Astros finally apologize for 2017 sign-stealing scandal: 'I hope to regain the trust of baseball fans'

After an offseason of silence, the Houston Astros finally addressed the sign-stealing scandal Thursday. Team owner Jim Crane, new manager Dusty Baker, and star players Jose Altuve and Alex Bregman appeared in front of the media to discuss the 2017 sign-stealing scandal.

All four men read prepared PR statements. Following their brief statements, Altuve and Bregman left to go back to the clubhouse. They did not answer questions from the media. After those opening remarks, Baker and Crane stuck around to answer questions. The Astros opened the clubhouse to media later Thursday, and Altuve and Bregman did more than read canned statements.

Team owner Jim Crane spoke first, saying this will never happen again while he’s in charge. Crane placed the blame for the scandal on the front office and leadership, frequently citing commissioner Rob Manfred’s report in saying that the players should not be punished for a failure of leadership.

Alex Bregman, Jose Altuve apologize in brief statements

Bregman spoke, saying he was sorry for what happened. He also asked for forgiveness from baseball fans.

Altuve said he felt remorse for what happened.

After Altuve and Bregman returned to the clubhouse, Crane and Baker stuck around for questions. Crane addressed a number of issues, including how the scandal impacted the 2017 postseason.

Crane also said he did not believe the team used electronic buzzers to steal signs in 2019.

Crane added he doesn’t think he should be held accountable for the actions of his team. He doesn’t think it was necessary to reach out to the Los Angeles Dodgers, the team the Astros beat in the 2017 World Series.

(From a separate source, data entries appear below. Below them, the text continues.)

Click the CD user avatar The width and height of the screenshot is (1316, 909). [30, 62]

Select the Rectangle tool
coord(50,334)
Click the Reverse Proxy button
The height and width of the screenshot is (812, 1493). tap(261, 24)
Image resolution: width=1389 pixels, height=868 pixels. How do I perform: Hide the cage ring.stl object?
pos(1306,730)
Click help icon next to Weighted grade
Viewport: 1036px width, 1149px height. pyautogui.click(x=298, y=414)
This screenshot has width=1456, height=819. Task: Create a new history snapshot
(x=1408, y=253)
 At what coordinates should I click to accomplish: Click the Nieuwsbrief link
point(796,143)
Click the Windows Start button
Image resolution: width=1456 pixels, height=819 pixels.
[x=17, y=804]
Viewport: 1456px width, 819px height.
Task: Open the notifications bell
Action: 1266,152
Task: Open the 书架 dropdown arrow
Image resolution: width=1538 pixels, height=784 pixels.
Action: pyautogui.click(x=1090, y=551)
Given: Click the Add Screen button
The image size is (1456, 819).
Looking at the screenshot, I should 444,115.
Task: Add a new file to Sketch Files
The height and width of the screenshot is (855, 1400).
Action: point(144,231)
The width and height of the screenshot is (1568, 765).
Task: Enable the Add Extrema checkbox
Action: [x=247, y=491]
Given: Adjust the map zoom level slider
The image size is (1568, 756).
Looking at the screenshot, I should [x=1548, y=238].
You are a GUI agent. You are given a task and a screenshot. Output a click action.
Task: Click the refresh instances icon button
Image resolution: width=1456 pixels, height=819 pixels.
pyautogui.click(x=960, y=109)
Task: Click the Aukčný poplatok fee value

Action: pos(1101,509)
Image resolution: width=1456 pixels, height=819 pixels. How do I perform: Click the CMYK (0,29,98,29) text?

Throughout the press conference, Crane said he wasn’t sure whether the sign-stealing actually helped the Astros.

While Baker was at the press conference, he didn’t answer many questions. Baker was the manager of the Washington Nationals in 2017. After two years out of baseball, Baker joined the Astros this offseason.

Baker said he hopes MLB is able to clean up the game.

Making sure both Altuve and Bregman were involved was important. Not only are they two of the best players on the team, but their responses to questions at the team’s FanFest left a lot to be desired. While they were more open Thursday, Altuve and Bregman were still allowed to hide behind brief, prepared statements.

Both Altuve and Bregman have been accused of using electronic buzzers to steal signs in 2019. They have denied those accusations.

The Astros’ players finally speak

Following that presser, players spoke to the media and answered questions about the scandal. Altuve went deeper when asked about the situation, again saying he’s remorseful.

Shortstop Carlos Correa said there was no excuse for what the Astros did.

Correa also pushed back on the idea that players were intimidated by Carlos Beltran. Correa added, “We had a chance to stop it as a team. Everybody.”

Correa continued to condemn the team’s actions, saying what the Astros did in 2017 was “terrible.”

While others associated with the Astros have deflected or deferred to the commissioner’s report when asked whether players used buzzers in 2019, Correa flat-out denied that was the case.

Pitcher Justin Verlander said he wishes he said more when he found out the team was cheating.

George Springer said he feels horrible about the situation.

Yuli Gurriel said everyone was responsible for the sign stealing, not just the people who were punished by the league.

Outfielder Josh Reddick doesn’t feel compelled to apologize to players on opposing teams.

Sign-stealing saga continues to roil baseball

The sign-stealing scandal came to light during the offseason, when former Astros pitcher Mike Fiers — now a member of the Oakland Athletics — went on the record to expose the Astros’ trash-can-banging scheme. Major League Baseball launched an investigation into the Astros based on Fiers’ comments. As a result, the league fined the Astros, docked them multiple draft picks and suspended general manager Jeff Luhnow and manager A.J. Hinch for a year. Both Hinch and Lunhow were fired by Crane hours after that punishment came down.

The fallout from the scandal around the league has been palpable. After months of angrily thinking about the scandal, opposing players and managers unleashed their thoughts on the Astros when pitchers and catchers reported. New York Yankees manager Aaron Boone and catcher Gary Sanchez expressed doubt that the Astros were completely clean in 2019, Masahiro Tanaka said he felt cheated out of a championship in 2017 and Los Angeles Angels starter Andrew Heaney said he hopes the Astros “feel like s---.” One former MLB pitcher even filed a lawsuit against the team.

Given the reaction around the league, the Astros had to come out and say something about the scandal. Whether the team’s apology was enough to satisfy angry and frustrated players remains to be seen.